The risk score is divided into the following risk levels:
Low - apps with a risk score between 0 - 3
Medium - apps with a risk score between 4 - 6
High - apps with a risk score between 7 - 10
Risk score is used in event logs, App Analytics, and other dashboards, and for Application Control rules that use risk score in the rule criteria.
Use Case
The security team for Example Corp. assessed acceptable risk levels for the organization and decided to create an Application Control rule that blocks access to all cloud apps with a risk score of 5 or above. However, the company uses Anthropic AI systems for business-critical activities, and Anthropic has a default risk score of 5. After thorough research, the Example Corp. security team decides that the app entails lower risk than the default score indicates.
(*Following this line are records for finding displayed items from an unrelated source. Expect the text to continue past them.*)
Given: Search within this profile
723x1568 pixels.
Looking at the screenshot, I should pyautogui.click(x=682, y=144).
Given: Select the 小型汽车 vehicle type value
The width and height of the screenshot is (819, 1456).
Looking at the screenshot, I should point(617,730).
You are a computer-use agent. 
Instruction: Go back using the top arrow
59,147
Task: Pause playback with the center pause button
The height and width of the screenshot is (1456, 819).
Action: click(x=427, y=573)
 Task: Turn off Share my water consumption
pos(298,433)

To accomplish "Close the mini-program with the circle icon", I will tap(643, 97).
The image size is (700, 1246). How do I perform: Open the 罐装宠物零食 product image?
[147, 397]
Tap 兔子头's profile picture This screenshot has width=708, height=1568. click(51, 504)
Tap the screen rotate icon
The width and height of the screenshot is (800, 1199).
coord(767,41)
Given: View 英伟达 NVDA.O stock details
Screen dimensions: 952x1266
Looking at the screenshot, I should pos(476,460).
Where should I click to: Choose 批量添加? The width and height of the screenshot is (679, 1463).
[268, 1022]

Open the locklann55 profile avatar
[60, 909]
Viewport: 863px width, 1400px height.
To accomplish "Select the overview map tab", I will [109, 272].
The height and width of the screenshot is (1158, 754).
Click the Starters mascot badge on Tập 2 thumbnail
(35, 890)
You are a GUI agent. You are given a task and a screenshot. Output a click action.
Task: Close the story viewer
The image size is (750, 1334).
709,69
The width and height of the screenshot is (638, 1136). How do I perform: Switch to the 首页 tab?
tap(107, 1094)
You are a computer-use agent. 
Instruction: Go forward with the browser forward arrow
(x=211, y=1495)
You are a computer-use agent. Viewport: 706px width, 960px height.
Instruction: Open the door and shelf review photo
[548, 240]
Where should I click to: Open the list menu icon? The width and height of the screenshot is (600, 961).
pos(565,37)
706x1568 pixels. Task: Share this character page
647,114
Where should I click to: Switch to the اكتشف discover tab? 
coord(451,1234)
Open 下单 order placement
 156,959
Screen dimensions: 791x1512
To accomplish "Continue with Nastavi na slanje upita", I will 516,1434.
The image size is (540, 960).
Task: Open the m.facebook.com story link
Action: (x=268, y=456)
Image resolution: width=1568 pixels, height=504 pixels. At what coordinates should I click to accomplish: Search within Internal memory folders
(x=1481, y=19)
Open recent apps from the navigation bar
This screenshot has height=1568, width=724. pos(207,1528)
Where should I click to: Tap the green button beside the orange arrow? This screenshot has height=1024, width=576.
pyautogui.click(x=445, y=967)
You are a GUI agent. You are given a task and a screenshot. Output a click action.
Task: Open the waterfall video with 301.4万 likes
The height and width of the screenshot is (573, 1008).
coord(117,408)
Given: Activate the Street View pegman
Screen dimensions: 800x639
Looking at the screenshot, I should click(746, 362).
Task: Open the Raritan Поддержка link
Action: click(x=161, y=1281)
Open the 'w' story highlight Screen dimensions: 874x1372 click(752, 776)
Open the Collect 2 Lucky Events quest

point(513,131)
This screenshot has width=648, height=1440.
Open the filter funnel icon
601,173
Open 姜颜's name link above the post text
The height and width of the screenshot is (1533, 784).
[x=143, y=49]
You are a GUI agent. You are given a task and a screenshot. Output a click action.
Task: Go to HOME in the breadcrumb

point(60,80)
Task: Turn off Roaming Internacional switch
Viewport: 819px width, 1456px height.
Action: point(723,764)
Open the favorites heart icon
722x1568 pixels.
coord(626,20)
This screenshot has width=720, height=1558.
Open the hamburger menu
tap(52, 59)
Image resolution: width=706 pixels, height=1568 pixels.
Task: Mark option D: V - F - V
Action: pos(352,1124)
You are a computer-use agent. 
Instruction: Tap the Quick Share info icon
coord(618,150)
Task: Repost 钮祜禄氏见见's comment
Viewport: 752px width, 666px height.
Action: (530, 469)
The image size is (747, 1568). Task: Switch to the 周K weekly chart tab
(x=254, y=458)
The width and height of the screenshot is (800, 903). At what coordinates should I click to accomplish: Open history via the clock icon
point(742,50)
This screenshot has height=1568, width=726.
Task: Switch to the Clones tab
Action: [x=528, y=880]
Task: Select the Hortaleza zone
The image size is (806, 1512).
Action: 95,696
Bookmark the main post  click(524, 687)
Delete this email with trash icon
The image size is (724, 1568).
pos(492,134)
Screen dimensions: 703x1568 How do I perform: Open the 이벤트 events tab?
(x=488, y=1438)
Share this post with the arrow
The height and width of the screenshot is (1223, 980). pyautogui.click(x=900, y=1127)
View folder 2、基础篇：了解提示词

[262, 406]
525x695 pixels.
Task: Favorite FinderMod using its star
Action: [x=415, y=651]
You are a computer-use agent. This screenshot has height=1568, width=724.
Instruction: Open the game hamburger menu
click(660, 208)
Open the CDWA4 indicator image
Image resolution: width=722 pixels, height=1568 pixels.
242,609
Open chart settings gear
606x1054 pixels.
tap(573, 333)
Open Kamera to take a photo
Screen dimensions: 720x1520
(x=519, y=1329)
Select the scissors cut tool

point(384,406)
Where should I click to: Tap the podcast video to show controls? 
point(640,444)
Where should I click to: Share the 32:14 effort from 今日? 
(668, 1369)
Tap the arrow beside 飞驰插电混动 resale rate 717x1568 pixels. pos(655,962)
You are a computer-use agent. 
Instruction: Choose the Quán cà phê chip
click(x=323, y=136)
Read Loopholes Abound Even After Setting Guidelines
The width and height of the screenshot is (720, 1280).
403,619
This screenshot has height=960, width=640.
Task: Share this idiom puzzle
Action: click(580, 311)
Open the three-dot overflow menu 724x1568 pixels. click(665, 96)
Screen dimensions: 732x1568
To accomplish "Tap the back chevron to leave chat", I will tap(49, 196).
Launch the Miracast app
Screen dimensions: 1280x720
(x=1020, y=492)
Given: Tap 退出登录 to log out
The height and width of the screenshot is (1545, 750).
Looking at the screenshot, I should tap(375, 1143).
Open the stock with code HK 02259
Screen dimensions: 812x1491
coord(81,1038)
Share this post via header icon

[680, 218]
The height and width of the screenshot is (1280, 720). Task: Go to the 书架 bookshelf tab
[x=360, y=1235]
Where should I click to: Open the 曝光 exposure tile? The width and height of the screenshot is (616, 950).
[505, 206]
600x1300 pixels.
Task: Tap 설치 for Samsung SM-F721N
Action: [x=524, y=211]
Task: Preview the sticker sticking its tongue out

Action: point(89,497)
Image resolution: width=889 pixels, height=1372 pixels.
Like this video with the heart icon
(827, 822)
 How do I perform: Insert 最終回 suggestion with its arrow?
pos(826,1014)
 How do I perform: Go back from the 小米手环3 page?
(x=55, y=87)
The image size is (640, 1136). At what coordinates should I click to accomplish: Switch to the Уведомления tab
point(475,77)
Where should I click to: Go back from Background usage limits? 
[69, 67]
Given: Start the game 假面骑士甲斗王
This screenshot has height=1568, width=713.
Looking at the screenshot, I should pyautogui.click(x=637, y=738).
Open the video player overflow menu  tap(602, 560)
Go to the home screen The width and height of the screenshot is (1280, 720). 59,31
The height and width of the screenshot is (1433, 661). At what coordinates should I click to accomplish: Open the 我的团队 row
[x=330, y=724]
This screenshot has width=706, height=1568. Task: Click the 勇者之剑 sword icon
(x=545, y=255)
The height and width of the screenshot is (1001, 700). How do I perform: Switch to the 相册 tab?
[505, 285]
The team edits the risk score to 2, and the app is no longer blocked by the Application Control policy.
The Cato Risk Score
Cato uses an in-house artificial intelligence engine to analyze the relevant data and metrics and generate the risk score, including:
General, Compliance, and Security data (shown in the App Catalog)
Sentiment analysis (machine learning technique) based on recent news articles regarding the company
Information about relevant software vulnerabilities and breaches
Internal threat intelligence and domain-related information from the Cato Research Labs
For more information, see Understanding the Fields in the App Catalog.
Customizing the Risk Score
Create a custom app risk score from the relevant row in the App Catalog page. When you edit the score, it overrides the Cato-defined default risk level wherever the app risk is used in your account. After an app risk is edited, check which admin edited it and the time it was last modified by clicking the edit icon. You can also use the Edited Risk filter to show only the apps with edited risk scores.

To edit an app risk score:
From the navigation menu, select Resources > App Catalog.
In the row of the app, hover the mouse in the Risk column and click the edit icon. The Edit Custom Application Risk panel opens.
Under Edit Application Risk, enter the risk score.
Click Apply. The risk score is updated for the application and applied to all policies that use it.